** START SOURCE EXCERPT **
“I don’t know if it is healthy for me to be her friend” was the thought I had many times over many years of friendship.
She was like a Tornado.
Early on, I became swept up by her wake.
Not because I wanted to “fix” her problems, but because she kept insisting that I if I didn’t try, I was a truly selfish and ungenerous person. So, twenty years ago, I was “hooked” into proving her wrong.
A few moments of illumination came when my father died. Within two days of his passing, she asked for me to call the electric company to dispute her bill. In the Jewish tradition, it is a deep sign of disrespect to speak about money during the “shiva” period (period of mourning), let alone ask the person who is grieving to “do” for you.
The next thing which occurred also had to do with money. My father’s estate had settled and I had received my inheritance. My friend had to move because the house she was living in was a home she was renting, and it was being put up for sale. She literally said to me, “you have money, you should put a down payment on a house for me so at least I’ll have a place to live.”
The thought I had was this: “because you’re in turmoil, I should throw my life into chaos?” I knew my answer.
It was a child’s answer.
It was an adult answer.
The answer was “NO.”
** END SOURCE EXCERPT **
[REQUIRED WORK]
A – In the essay about a difficult friendship, what did the friend ask the writer to do within two days of the father's death?
B – Please write the next part of the essay about a difficult friendship, picking up right after its last line.
** START INFORMATION PROVIDED **
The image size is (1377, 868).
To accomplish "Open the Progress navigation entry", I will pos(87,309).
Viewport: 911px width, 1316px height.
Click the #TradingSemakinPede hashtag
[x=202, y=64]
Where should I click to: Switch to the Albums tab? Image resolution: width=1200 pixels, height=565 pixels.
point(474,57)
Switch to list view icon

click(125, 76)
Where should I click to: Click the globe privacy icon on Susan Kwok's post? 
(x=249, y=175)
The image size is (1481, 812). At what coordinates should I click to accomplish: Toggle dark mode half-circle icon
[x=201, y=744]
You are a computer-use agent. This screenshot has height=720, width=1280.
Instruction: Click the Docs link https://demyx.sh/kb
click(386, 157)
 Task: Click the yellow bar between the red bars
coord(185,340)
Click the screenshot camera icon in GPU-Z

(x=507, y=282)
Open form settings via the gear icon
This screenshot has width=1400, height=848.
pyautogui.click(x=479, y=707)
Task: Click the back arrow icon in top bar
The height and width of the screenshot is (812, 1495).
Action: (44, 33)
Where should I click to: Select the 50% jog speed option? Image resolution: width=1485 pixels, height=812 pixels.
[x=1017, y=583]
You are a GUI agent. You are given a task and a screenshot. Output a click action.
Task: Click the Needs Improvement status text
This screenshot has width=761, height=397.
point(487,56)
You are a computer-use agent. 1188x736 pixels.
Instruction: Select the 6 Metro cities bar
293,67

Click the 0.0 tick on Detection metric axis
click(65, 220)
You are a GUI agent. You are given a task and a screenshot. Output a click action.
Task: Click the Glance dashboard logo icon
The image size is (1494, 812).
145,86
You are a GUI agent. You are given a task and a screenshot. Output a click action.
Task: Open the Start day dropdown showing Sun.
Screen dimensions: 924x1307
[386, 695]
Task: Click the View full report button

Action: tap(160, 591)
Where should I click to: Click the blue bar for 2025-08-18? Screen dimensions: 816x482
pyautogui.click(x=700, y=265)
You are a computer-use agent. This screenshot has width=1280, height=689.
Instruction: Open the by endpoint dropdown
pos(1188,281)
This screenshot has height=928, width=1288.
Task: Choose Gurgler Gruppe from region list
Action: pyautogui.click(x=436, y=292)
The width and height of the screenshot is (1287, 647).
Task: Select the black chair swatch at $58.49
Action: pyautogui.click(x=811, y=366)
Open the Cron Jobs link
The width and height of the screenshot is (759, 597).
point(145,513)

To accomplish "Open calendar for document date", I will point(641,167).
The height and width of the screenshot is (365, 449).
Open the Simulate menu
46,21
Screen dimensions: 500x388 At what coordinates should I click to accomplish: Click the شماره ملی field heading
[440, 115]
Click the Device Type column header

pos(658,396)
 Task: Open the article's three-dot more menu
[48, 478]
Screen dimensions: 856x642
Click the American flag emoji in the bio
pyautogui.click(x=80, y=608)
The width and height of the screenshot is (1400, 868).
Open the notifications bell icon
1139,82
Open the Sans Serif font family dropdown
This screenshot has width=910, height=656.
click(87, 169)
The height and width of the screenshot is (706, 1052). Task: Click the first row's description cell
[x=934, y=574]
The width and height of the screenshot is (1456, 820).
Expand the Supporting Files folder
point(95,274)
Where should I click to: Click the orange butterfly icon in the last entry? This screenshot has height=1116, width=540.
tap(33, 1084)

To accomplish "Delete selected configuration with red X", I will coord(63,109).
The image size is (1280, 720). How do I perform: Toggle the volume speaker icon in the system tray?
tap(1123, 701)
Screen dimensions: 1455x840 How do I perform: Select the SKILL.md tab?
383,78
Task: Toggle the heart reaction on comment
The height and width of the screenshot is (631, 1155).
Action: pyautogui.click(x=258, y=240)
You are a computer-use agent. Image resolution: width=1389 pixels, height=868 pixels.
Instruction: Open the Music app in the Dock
** END INFORMATION PROVIDED **
[TASK RESPONSES]
A – She asked the writer to call the electric company to dispute her bill.

B –
It’s astounding to look back as an adult and remember this. What I feel now is compassion for myself. For how I “replayed” aspects of my family system which were broken and unhealed. My friend was aggressive and needy, all at once. And for a period of time, we played out a relationship similar to that of my family relationship which still needed a tremendous amount of healing within my own psyche and within my heart.
I was only in my twenties at the time. And I would repeat this pattern of drawing people towards me (with whom I would recapitulate familial relationships) several more times until I was ready to consciously and decidedly choose to heal the parts of myself which were ready to choose and claim healing.
There is a song by country singer Miranda Lambert called “The House That Built Me” with a lyric which will help illuminate what I am talking about here:
“I thought if I could touch this place or feel it
this brokenness inside me might start healing.
Out here it’s like I’m someone else.
I thought that maybe I could find myself.
If I could just come in I swear I’ll leave,
won’t take nothing but a memory
from the house that built me.”
Admittedly, I’ve spent many hours, days, years rejecting where I came from. But without acknowledging the source, without feeling into the truth of ALL of my history and acknowledging “THE FULL CATASTROPHE,” I know I can never heal the broken pieces of my life. And they can never be pieced back together. Perhaps, these three surgeries are giving me a new start at piecing myself back together on a bone-deep level.
The truth is, I BELIEVE in things. I believe in possibility. I believe in change.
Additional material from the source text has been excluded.